Sue works the night shift, donning her protective gear at 7 PM and then peeling it off and placing it into an airtight plastic bag twelve hours later. Over the course of the long night, she and her team do whatever it takes to provide care and compassion for their patients. “We learned from our peers in Italy that patients oxygenate better on their stomachs so we have teams of nurses who go from bed to bed every 16 hours, gently proning and flipping patients like pancakes.” She also facilitates FaceTime conversations – or even visuals – with her patients and their families. “Every patient has an iPad on a stand next to their bed. Families can call in any time and check in on their loved ones.”

Working this pandemic has convinced Sue to leave her position in administration and return to full-time emergency room nursing. “I became a nurse to give care to people, to make a difference. I belong at the bedside, not poring over data and metrics and compliance issues.”

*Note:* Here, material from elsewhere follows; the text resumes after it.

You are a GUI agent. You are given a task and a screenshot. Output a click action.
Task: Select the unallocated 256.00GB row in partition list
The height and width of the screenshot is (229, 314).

What keeps her sane through these traumatic times? “Knowing that Mike and the kids (Larry, 21; Joe, 20; Veronica, 12) are safe. And taking long walks on my days off to clear my head.”

And although the virus seems to be slowing down, she remains concerned about the next inevitable wave. What can we citizens do to protect ourselves? “Wear your mask in crowded areas, maintain proper hand hygiene, and stay vigilant as the country slowly reopens. This thing is not going away, and until a dependable vaccine is developed, which will take at least a year, we’ve got to be on guard. All we can do is control ourselves.”

Words of wisdom from a front-line veteran.